=== Given entries ===

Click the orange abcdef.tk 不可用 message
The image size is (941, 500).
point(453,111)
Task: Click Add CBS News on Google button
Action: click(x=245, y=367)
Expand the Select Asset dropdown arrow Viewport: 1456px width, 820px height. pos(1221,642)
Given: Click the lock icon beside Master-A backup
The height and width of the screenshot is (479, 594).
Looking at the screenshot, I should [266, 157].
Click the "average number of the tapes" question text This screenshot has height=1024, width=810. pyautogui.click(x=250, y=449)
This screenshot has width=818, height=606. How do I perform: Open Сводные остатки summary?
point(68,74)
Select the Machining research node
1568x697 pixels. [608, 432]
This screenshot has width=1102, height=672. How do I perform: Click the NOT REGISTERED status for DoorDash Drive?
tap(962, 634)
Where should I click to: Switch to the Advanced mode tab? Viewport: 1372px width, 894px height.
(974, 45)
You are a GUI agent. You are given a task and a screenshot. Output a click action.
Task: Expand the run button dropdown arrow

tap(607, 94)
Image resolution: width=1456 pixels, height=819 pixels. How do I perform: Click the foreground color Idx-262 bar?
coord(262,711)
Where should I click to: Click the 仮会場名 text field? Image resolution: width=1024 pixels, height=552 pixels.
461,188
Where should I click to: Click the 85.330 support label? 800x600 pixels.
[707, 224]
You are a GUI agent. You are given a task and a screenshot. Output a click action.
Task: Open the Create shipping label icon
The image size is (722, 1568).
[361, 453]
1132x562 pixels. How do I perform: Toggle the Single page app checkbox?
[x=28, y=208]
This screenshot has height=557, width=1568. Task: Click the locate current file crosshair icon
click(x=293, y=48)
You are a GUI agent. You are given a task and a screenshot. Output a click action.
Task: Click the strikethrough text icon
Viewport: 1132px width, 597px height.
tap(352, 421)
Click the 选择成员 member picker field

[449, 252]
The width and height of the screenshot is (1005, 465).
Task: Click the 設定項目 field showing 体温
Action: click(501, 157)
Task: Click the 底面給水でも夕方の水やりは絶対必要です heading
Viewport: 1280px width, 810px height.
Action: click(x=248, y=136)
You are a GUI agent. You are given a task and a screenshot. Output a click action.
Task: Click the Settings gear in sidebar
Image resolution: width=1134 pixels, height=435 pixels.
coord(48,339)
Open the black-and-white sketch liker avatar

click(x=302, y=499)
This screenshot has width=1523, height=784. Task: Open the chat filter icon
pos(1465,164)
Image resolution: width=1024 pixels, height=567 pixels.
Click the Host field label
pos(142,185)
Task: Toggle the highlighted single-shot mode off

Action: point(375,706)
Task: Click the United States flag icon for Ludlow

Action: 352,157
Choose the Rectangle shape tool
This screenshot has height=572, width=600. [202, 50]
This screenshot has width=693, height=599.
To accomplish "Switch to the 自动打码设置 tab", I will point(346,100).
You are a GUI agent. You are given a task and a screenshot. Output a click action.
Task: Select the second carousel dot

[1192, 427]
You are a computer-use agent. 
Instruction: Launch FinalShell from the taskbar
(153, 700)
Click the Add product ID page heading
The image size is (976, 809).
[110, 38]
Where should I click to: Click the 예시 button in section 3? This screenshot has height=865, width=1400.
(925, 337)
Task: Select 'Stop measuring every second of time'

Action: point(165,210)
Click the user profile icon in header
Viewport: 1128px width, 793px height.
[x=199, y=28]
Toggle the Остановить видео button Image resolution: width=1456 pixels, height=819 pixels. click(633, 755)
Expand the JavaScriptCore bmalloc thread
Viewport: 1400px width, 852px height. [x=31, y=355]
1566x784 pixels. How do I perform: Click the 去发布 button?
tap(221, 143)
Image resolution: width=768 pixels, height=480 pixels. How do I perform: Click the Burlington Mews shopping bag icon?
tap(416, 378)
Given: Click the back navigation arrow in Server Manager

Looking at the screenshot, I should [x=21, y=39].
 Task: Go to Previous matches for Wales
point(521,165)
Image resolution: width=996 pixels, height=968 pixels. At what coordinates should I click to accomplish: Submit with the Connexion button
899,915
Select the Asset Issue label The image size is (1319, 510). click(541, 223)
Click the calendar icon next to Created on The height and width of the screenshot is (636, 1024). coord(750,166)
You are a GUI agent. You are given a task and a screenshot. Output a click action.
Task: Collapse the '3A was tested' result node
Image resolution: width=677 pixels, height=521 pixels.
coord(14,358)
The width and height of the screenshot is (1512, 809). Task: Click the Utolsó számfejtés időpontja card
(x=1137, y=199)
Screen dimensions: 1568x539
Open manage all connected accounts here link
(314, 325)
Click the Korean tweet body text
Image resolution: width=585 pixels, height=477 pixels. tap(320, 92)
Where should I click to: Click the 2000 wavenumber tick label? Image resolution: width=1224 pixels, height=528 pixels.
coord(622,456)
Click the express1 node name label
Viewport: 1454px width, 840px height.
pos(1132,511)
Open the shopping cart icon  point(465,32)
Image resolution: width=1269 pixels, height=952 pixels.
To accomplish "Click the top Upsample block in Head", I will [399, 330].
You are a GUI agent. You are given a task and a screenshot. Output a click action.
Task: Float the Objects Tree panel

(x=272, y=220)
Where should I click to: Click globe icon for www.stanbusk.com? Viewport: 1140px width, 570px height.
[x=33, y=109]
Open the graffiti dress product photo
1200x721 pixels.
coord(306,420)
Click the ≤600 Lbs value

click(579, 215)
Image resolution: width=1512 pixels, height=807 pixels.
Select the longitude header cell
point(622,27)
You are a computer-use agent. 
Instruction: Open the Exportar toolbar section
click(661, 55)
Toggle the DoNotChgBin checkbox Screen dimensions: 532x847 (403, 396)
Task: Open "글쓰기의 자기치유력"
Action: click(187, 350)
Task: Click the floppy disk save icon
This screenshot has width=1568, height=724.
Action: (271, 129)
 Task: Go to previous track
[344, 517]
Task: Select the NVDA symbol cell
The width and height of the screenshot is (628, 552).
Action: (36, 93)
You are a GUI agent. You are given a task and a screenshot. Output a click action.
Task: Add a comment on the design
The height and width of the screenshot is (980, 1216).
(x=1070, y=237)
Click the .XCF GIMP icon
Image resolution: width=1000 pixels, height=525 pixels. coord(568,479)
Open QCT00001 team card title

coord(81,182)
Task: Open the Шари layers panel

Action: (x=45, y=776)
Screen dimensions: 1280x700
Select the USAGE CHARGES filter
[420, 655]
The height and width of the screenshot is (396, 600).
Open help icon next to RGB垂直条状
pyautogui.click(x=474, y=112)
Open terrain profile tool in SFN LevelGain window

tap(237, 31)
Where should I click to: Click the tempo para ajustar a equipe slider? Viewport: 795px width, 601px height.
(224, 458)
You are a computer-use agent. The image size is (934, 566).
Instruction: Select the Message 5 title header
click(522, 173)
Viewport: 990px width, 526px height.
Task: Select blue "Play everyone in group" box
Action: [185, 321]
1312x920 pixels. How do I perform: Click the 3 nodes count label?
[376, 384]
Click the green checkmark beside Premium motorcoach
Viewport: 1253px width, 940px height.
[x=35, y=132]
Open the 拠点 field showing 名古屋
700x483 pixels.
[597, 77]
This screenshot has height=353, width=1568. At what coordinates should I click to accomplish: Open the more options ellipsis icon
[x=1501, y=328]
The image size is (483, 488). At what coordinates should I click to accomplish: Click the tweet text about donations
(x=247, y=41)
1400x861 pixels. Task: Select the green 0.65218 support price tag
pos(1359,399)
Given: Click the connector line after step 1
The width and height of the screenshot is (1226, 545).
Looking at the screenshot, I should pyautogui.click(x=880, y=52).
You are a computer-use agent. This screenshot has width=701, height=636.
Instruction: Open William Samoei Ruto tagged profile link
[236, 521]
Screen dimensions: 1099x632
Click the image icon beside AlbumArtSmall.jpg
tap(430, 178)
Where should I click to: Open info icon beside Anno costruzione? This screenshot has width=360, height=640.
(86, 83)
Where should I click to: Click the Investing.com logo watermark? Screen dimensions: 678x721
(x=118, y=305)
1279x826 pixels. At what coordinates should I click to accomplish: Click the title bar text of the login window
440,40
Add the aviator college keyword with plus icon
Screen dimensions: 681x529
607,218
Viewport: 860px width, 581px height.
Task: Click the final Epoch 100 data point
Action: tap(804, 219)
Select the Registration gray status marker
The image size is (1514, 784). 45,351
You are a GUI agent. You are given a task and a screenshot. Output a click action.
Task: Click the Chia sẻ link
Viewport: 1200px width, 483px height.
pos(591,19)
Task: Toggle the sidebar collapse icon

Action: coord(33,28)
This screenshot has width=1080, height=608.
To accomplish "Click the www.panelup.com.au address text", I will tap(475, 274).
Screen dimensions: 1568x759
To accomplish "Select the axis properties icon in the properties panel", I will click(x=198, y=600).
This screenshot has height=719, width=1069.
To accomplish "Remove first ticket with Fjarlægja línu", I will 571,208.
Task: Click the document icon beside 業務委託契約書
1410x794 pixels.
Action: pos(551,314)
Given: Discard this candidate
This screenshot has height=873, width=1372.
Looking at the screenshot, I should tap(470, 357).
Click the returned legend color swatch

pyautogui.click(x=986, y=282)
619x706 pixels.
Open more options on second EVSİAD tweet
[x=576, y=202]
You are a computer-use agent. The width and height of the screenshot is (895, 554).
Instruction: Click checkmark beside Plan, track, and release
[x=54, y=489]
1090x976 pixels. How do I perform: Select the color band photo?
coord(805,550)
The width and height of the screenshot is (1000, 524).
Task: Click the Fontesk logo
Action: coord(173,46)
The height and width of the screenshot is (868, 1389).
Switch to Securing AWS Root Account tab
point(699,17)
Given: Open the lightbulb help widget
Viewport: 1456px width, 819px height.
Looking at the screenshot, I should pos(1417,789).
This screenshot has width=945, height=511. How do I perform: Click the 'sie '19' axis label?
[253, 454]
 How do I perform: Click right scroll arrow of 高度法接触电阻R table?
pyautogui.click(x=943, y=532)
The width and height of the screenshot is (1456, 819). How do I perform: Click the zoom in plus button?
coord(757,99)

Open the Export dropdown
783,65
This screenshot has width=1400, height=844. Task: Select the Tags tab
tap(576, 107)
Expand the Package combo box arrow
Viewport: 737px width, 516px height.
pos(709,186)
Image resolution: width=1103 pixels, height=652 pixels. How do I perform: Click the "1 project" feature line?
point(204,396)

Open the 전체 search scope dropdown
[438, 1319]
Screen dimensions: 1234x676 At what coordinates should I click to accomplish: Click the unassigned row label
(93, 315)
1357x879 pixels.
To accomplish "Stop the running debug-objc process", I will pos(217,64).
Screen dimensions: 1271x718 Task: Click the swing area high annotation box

===

Brief =>
List every line of the data above that contains the string "green", copying each line in full. Treat uppercase and lowercase letters as different.

Solution to this task =>
Click the green checkmark beside Premium motorcoach
1400x861 pixels. Task: Select the green 0.65218 support price tag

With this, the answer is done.